Over the weekend, a serious security vulnerability was discovered in Microsoft Internet Explorer, which could put your long-term care facility at risk. We’re posting this alert to be sure that SimpleLTC users are aware of the issue and how to address it.
What is it?
The new security vulnerability, called CVE-2014-1776, affects IE versions 6 through 11 and could lead to the complete compromise of an affected system.
Once the vulnerability is exploited, a successful hacker can gain the same user rights on a targeted computer as the current user. This means that a hacker with administrator rights could install malware on the system, create new user accounts, or change or delete data – including protected health information (PHI).
How serious is it?
It’s serious enough that the United States Computer Emergency Readiness Team (US-CERT), part of the U.S. Department of Homeland Security, issued a bulletin on Monday advising users to stop using Internet Explorer altogether until it has been patched, unless they can fully implement Microsoft’s suggested mitigation actions and workarounds.

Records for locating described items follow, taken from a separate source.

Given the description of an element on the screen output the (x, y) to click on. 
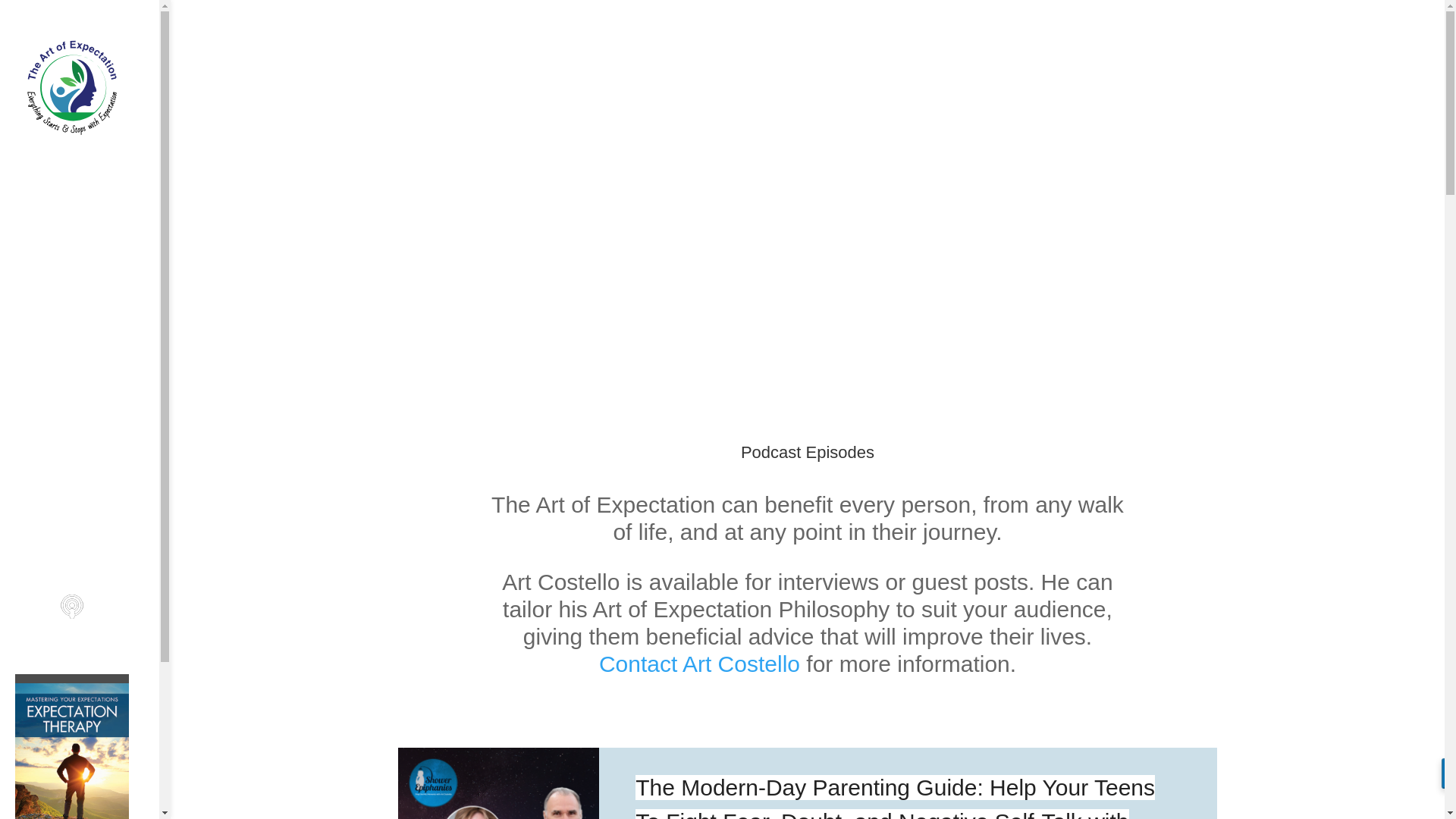
Success Stories (86, 464)
Subscribe to the Podcast (86, 623)
Subscribe to the Podcast! (86, 623)
Professional Coaching (86, 304)
The Expectation Academy (86, 220)
Motivational Speaking (86, 347)
About (86, 262)
The Art of Expectation (86, 177)
Corporate Training (86, 380)
Podcast (86, 497)
Contact (86, 564)
Book: Expectation Therapy (86, 422)
Blog (86, 531)
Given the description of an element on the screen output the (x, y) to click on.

As of this writing, Microsoft has not yet announced whether it will issue an emergency patch to repair supported versions of IE, or wait until its next IE patch release.
Note that Windows XP users are especially vulnerable to this issue, since Microsoft discontinued support for the XP operating system earlier this month. As a result, there will be no patch coming for IE users on XP.
What can I do about it?
Our records show that a large majority of SimpleLTC customers utilize Microsoft Internet Explorer to access SimpleLTC long-term care software. Of those, more than 20% are also on the Microsoft XP operating system, which means they are especially at risk.
Because there is uncertainty about the timing of a Microsoft IE patch, and because US-CERT has advised discontinuing the use of IE on Windows XP, we strongly recommend switching to an alternate browser, such as Google Chrome.
SimpleLTC supports all modern browsers, and will continue to support IE, but this may be an opportune time to consider switching to an alternate browser at your long-term care facility or organization.